> _Work instruction_
After finding the line that holds "The width and height of the screenshot is (618, 1962)." below, set down that line and the rest through the final one exactly, leaving the pictures out.

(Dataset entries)
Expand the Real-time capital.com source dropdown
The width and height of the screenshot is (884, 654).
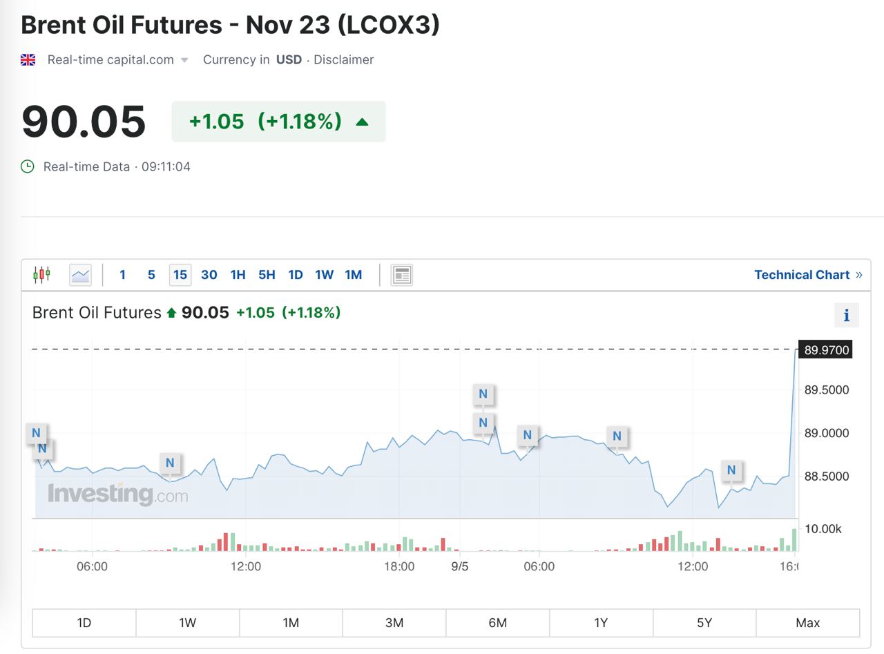184,60
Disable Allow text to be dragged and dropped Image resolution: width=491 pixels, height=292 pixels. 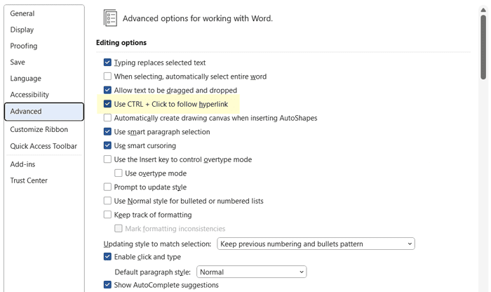click(x=107, y=91)
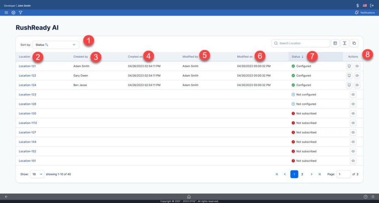Open settings via the gear icon
The height and width of the screenshot is (203, 379).
point(13,13)
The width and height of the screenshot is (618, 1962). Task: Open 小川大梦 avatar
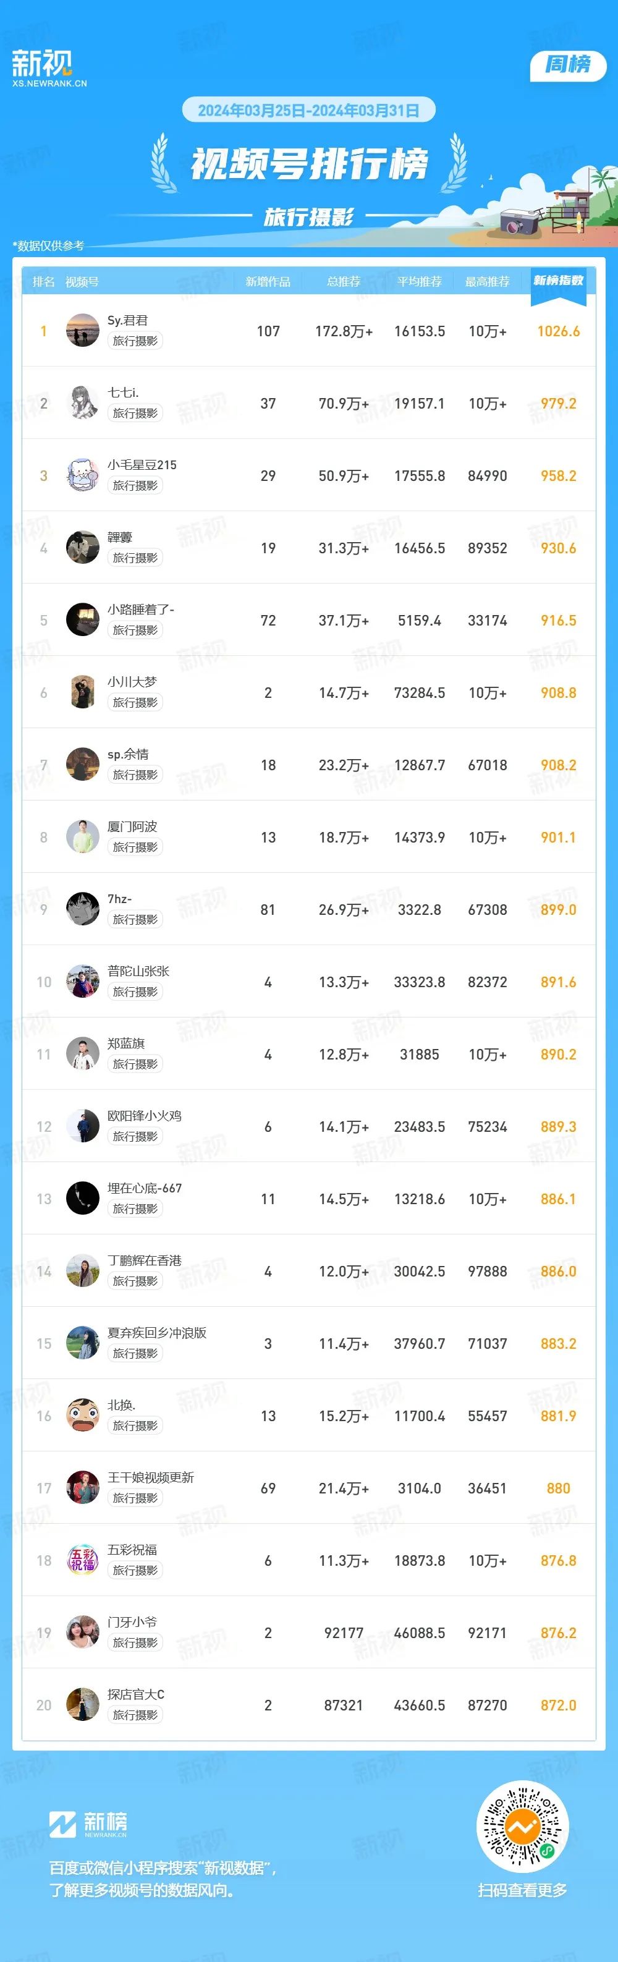coord(82,692)
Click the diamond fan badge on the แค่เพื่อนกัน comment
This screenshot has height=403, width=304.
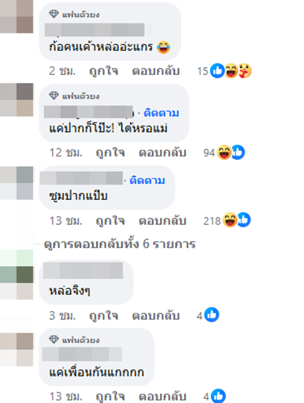54,340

> _Answer area_
The width and height of the screenshot is (618, 1962). Task: Open 小川大梦 avatar
coord(82,692)
Click the diamond fan badge on the แค่เพื่อนกัน comment
This screenshot has height=403, width=304.
54,340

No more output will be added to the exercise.